Decreto-legge PNRR: nuove semplificazioni per imprese e cittadini
Responsabile tecnico temporaneo, meno burocrazia su privacy e aiuti di Stato, SCIA per le insegne e misure su transizione digitale ed energetica sono alcuni dei punti salienti della nuova misura
Il Consiglio dei Ministri ha approvato un decreto-legge recante disposizioni urgenti per l’attuazione del PNRR, accompagnate da una serie di interventi di semplificazione amministrativa a favore di imprese, cittadini e famiglie.
Il provvedimento, attualmente in fase di definizione del testo definitivo, recepisce alcune importanti proposte avanzate a livello confederale, con l’obiettivo di ridurre gli adempimenti burocratici e favorire la competitività delle micro e piccole imprese.

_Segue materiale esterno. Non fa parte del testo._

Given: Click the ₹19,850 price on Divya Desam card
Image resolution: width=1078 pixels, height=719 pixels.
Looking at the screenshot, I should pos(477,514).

Le principali misure di interesse per le imprese
Tra le novità più rilevanti per il sistema produttivo si segnalano:
- Responsabile tecnico temporaneo per acconciatori ed estetisti: viene introdotta la possibilità di nominare un responsabile tecnico temporaneo, rispondendo a una richiesta storica delle associazioni di categoria e offrendo maggiore flessibilità alle imprese del settore (art. 12, commi 3 e 4).
- Semplificazione della qualificazione FER: è prevista l’introduzione di modulistica standardizzata e la trasmissione telematica degli attestati da parte degli enti di formazione, riducendo tempi e oneri amministrativi per le imprese (art. 12, comma 5).
- Mezzi pubblicitari e insegne: il regime autorizzativo viene semplificato con il ricorso alla SCIA in sostituzione dell’autorizzazione, agevolando le attività economiche e riducendo la burocrazia (art. 5, comma 2).
Ulteriori semplificazioni e misure settoriali
Il decreto-legge introduce inoltre:
- Semplificazioni per le microimprese in materia di privacy, con una riduzione degli obblighi di comunicazione al Garante in caso di violazione dei dati personali (data breach) (art. 12, comma 1);
- Razionalizzazione degli obblighi di trasparenza sugli aiuti di Stato, quando le informazioni risultano già presenti nel Registro Nazionale degli Aiuti (RNA);
- Transizione digitale ed ecologica: per i crediti d’imposta legati a Transizione 4.0 viene rafforzata l’integrazione tra le banche dati del Ministero delle Imprese e del Made in Italy e dell’Agenzia delle Entrate, anche ai fini dei controlli;
- Infrastrutture e telecomunicazioni: si amplia il ricorso alla SCIA per l’installazione di reti a banda ultra-larga, favorendo lo sviluppo delle infrastrutture digitali;
- Comunità energetiche rinnovabili: viene prevista la trasposizione del contributo del 40% a fondo perduto per impianti FER nei Comuni fino a 50.000 abitanti nel meccanismo della Facility gestita dal GSE (art. 28).
Cosa non è stato accolto rispetto alle bozze iniziali
Rispetto alle versioni preliminari del decreto, non sono state inserite alcune disposizioni che avevano destato preoccupazione, tra cui:
- la soppressione degli obblighi di trasparenza per le imprese beneficiarie di sovvenzioni, previsti dalla legge n. 124/2017;
- l’innalzamento a 24 ore della durata dei corsi di aggiornamento per la qualificazione FER, ipotesi non condivisa a livello confederale.
Semplificazioni per cittadini e famiglie
Il decreto contiene anche misure rivolte ai cittadini, tra cui:
- deleghe digitali per consentire a familiari o conviventi di gestire i servizi online tramite app IO e portali istituzionali;
- ISEE precompilato e automatizzato, grazie a una maggiore interoperabilità tra le banche dati di INPS e Agenzia delle Entrate;
- abolizione dell’obbligo di conservazione cartacea delle ricevute per i pagamenti elettronici verso la Pubblica Amministrazione;
- utilizzo di tecnologie anti-frode durante le prove teoriche per il conseguimento delle patenti di guida e delle abilitazioni professionali.
Iter parlamentare e prossime iniziative
Nel corso dell’iter di conversione in legge del decreto, verranno presentati emendamenti migliorativi sui temi di maggiore interesse per il mondo delle imprese.
Seguiranno aggiornamenti e approfondimenti non appena sarà disponibile il testo definitivo.
Confartigianato imprese continuerà a monitorare l’iter parlamentare e a tutelare le esigenze delle micro, piccole e medie imprese, mantenendo informati gli associati sugli sviluppi del provvedimento.